I think Bertrand Russell provided a good solution for any problem caused by this concept in his famous essay, "On Denoting " — Wittgenstein
Suppose I express my idea of a blue apple by painting a picture of five blue apples. I point my finger at it and say, "This represents five blue apples." If later I discover that blue apples really exist, I can still point to the same picture and say, "This represents five real blue apples." And if I can't discover the existence of the blue apples, I can point to the painting and say, "This represents five imaginary blue apples." In all three cases the picture is the same. The concept of five real apples does not contain one more apple than the concept of five possible apples. The idea of a unicorn will not get more horns just because unicorns exist in reality. In Kant's terminology, one does not add any new properties to a concept by expressing the belief that the concept corresponds to a real object external to one's mind. — Martin Gardner
Aquinas thought existence actualizes what some thing is (form) to makes its existence in reality (essence as accidents and substances). But doesn't a form have to exist in a sense before being actualized? — Gregory
Ye I think the book Frankenstein applies to all of use.
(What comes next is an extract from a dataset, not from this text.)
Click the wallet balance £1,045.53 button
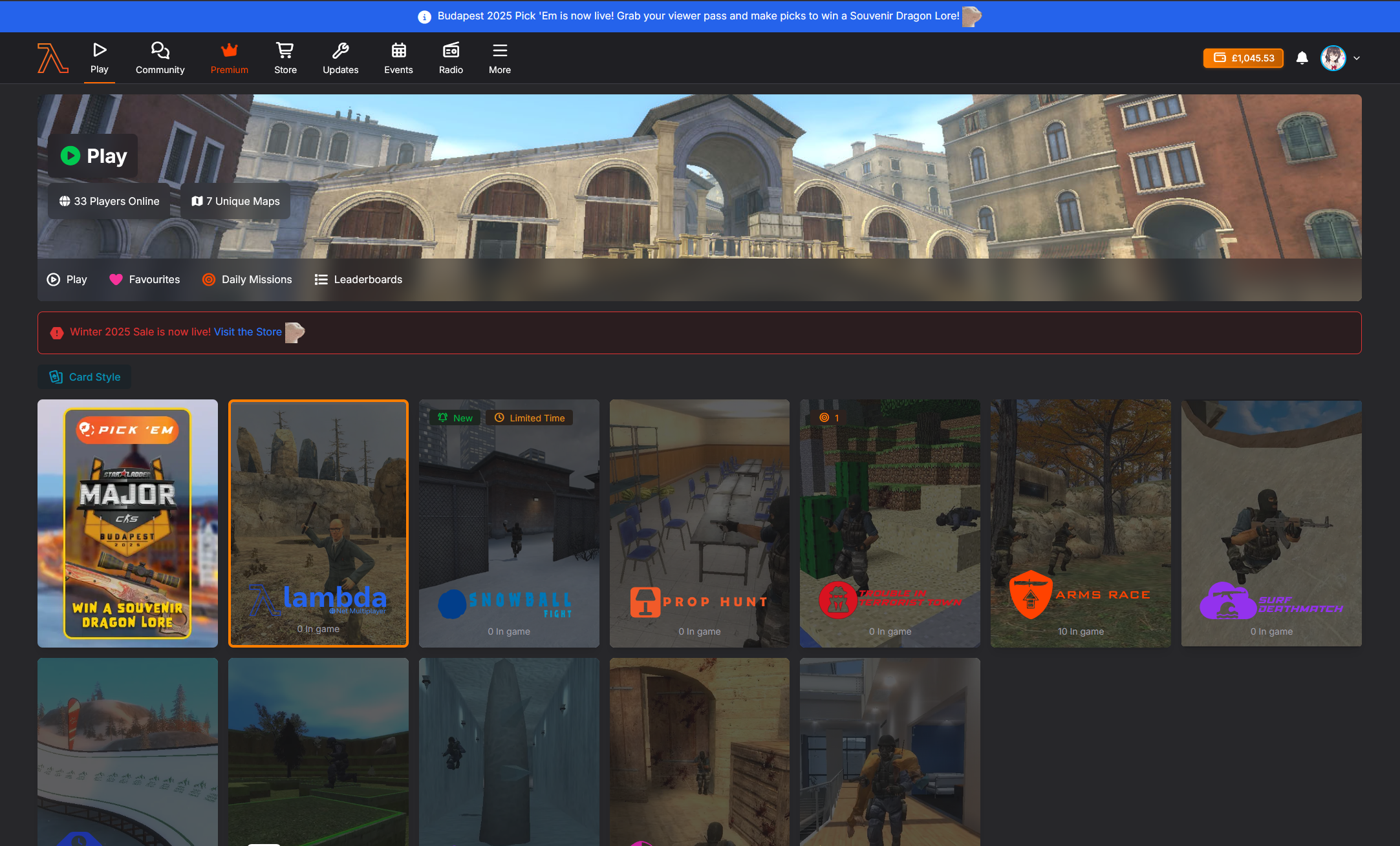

We are fashioned by the gods (evolution?) in ways we really don't understand. We approach the world with love, expecting acceptance, but we find things happen to use that don't make sense (Camus's "absurd") and we become resentful and doubtful. We don't know who is to blame for the whole situation but we feel like we shouldn't be on this earth in this condition. We feel like the world owes us more. In the final analysis, we oscillate between pure idealism ("I create reality") and perfect realism ("only matter exists"). I think this dialectic is what "phenomenology" means. — Gregory
Necessity and contingency in Aquinas's sense don't exist because a thing doesn't have form\matter — Gregory
An object is one thing composing necessity and contingency and everything is related to something else. — Gregory
his arguments presupposes God's existence although he is trying to prove it — Gregory
It says there is design which by definition means "done by an intellect". So he assumes God's mind in trying to prove it — Gregory
the first 3 ways assume contingency and God's necessity in the premises. — Gregory
...essence, or what makes a thing what it is, is distinct from its existence.